Curriculum for Radio Course- CERT Radio Fundamentals (Updated 1 Time)

evought's picture

Updated 16 October:
We have permission from the Fairfax County, VA CERT to use and adapt their CERT Radio Fundamentals course materials as well as the go ahead from our Sheriff. It has been gone through by our Communications Officer and a local ARES member and there is agreement that it can be taught with only minor changes or even with no changes the first time through. We have at least two possible venues, being the First Baptist Church and the MARC in Mount Vernon, both of which will allow us to send teams off to different rooms for the practical exercises. We are targetting five hours total for the two course sections (section I, short exercise, section II, short exercise) and may be able to do it in four. Now we need to come up with some possible dates and shedule the first run through for somewhere between 12 and 20 people.
This course shall fulfill requirements for all LCSA volunteers who are not licensed amatuer operators. Licensed Amatuer Radio Operators who meet qualifications for ARES do not need to take this course (though we recommend you read through and familiarize yourself with the material for coordination with non-HAMs and for information about FRS/GMRS operation).
 
Original Post:
I have been working on writing or finding a course curriculum for our required 2-way radio training. A 2-part course used by the Fairfax County Virginia/Washington DC Metro area CERT, CERT Radio Fundamentals, is among the most promising options at the moment.
This CERT course focuses on tactical (small team field coordination) use of handheld FRS radios with some information on GMRS. It consists both classroom training and a short practical exercise at the end of each segment. The course starts with the absolute basics of how to turn a radio on, works up to basic prowords (how to use "over" and "out", for instance), and ends with participants setting up and operating a simple radio network and passing some information. I believe that the two parts can be taught inside six hours (two three-hour segments) but the course materials are actually quite vague on the expected run time and I am deliberately over-estimating until we can do at least one run-through of the course.
In order to do this, we will need to obtain more 2-way radios for the Auxiliary, perhaps 10-12 more handhelds in order to be able to do a reasonable class with identical or nearly-identical radios (in addition to the farm radios of the same model my wife and I would supply). The Midland GXT-1000s that we are currently using run about $80 per pair, so six pairs will be on the order of $480. The class would cover our basic requirements and could readily be offered to the local CERT and Neighborhood Watch groups.
I have an email out to obtain permission to adapt the course to our own needs and publish derivative works. In addition to minor errors or out-of-date items, there are a couple of things which can be changed:

  • No mention of why radios are useful (and, more importantly, where they are not). The course should start by explicitly stating the goal. Radios are not necessarily useful for coordinating within small teams, and not safe to use for, say, search and rescue inside buildings where gas leaks may exist. Other technology and training should cover those needs. Rather, the use of short-range 2-way radios is for coordinating between small teams (say pairs or quads) and with detached reconnaisance elements.
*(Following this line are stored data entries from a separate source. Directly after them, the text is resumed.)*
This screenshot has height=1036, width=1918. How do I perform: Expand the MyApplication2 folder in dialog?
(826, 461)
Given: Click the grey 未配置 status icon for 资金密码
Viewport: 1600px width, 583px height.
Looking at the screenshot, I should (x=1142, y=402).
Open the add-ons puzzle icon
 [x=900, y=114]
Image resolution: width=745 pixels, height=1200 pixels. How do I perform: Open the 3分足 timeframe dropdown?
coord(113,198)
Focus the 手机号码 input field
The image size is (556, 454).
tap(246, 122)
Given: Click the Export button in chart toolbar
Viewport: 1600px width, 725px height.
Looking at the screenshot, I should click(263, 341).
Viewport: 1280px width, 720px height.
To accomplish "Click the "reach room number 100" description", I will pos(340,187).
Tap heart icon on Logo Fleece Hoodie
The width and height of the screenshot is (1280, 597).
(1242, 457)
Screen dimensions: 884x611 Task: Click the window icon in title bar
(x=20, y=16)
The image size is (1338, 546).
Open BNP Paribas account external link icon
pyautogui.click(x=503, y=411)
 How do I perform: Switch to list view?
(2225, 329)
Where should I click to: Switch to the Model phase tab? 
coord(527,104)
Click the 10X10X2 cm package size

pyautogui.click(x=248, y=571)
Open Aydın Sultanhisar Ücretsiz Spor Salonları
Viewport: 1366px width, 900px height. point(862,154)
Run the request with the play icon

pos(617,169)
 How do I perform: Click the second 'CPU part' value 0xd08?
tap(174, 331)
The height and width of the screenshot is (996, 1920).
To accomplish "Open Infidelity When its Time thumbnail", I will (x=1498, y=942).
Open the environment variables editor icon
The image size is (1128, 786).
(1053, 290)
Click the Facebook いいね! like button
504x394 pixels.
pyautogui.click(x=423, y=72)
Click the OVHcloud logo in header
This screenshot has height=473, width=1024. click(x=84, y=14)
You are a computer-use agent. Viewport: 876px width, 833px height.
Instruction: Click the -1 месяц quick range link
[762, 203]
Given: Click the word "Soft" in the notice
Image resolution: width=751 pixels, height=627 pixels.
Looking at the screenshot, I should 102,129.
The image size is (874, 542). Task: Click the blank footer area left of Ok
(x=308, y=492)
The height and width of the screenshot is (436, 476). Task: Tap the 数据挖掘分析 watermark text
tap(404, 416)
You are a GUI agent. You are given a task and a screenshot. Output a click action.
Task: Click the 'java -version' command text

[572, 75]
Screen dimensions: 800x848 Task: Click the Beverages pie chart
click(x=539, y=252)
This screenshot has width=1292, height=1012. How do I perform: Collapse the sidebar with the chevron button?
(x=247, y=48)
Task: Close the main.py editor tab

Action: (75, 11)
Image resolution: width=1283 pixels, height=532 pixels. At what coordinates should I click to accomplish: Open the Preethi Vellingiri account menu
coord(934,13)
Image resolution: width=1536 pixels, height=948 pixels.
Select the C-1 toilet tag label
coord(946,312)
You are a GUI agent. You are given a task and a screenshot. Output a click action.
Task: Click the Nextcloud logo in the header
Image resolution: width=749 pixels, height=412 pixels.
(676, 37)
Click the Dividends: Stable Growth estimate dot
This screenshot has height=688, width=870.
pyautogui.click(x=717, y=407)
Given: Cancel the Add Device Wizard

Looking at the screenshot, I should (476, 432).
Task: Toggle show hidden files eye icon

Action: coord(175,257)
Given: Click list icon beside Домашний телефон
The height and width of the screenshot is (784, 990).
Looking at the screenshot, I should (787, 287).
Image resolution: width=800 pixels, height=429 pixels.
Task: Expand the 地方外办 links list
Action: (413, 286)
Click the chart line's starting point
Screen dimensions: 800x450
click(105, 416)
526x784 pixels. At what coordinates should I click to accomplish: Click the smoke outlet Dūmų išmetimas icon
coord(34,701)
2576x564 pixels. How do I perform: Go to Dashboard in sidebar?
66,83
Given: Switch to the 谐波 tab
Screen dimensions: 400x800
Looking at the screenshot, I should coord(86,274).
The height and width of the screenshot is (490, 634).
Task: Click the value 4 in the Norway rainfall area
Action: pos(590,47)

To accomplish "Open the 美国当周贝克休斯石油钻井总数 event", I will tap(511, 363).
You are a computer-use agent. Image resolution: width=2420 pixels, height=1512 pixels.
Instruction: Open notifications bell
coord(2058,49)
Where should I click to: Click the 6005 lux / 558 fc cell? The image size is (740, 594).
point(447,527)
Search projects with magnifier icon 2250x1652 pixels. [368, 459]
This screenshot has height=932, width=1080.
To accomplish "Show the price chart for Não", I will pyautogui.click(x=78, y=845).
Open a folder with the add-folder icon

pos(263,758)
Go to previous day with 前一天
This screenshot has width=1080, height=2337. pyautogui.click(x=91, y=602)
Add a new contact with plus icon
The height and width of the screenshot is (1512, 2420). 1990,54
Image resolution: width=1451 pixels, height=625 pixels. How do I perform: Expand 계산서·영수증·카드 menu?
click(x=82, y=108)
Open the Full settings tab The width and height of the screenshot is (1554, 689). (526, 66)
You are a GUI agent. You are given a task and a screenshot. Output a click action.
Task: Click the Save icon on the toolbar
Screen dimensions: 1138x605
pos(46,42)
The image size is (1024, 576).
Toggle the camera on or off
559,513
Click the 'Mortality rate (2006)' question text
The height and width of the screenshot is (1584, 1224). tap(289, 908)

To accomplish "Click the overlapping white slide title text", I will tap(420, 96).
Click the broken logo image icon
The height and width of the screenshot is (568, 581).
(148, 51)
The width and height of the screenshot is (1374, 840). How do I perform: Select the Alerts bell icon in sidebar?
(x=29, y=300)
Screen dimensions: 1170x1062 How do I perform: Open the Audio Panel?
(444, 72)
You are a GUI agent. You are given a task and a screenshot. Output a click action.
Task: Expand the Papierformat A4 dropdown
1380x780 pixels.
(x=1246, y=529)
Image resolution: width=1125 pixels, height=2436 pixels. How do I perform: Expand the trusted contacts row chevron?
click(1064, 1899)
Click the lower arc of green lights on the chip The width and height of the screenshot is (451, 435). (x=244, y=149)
In an emergency, not everyone will use a radio, but everyone should know how.
  • We will need to make some changes for dealing with our rural area and terrain. The course as taught will be fine for deployment to semi-urban areas where teams will be close together. In the rural parts of our county, the vanilla FRS radios will not have sufficient range. This will require a bit more of a focus on licensed radio operators (GMRS and/or Amateur radio) who are permitted higher power, more capable radios to knit groups together when operating over larger areas. A good example would be a house-to-house sweep for victims in farm country or a search line for a lost child in the woods. (CB radios are another option for unlicensed operators to cover larger areas but come with some issues of their own) 
  • A mention of what should not be communicated over radios. Any radios we will use at this level of coordination will be unsecure and unencrypted (codes are explicitly not allowed on FRS, GMRS, CB, or Amatuer Radio Bands). Therefore, anyone with a radio or scanner will be able to listen in. For 99% of what we do, this will not be a problem (and is in fact desirable), but either for reasons of tact or security, certain things present more difficulty, such as specifying the numbers of bodies found in a house being searched (family members should not be informed that way and people may jump to incorrect conclusions as to the identities of the victims) or announcing that certain valuable or illegals items have been found (e.g. money, drugs, guns) which must therefore be secured. This course should deal briefly with these issues and point responders in the direction of more discreet ways to communicate them.

 
If the two existing course segments can be taught in four hours (and I believe this is possible), then we may also consider adding a third level to the course to a more select group in order to provide a bit more training and practice for operating as a team leader or net controller at this level of emergency response (and possibly an intro to the Emergency FM or APCO radios used by First Responders). For any more intense training, I would prefer to point people to Amateur Radio licensing and the Amature Radio Emergency Communications (AREC) course offered by ARRL rather than developing our own.
Folks, please look over the materials and tell me what you think (either here or via email).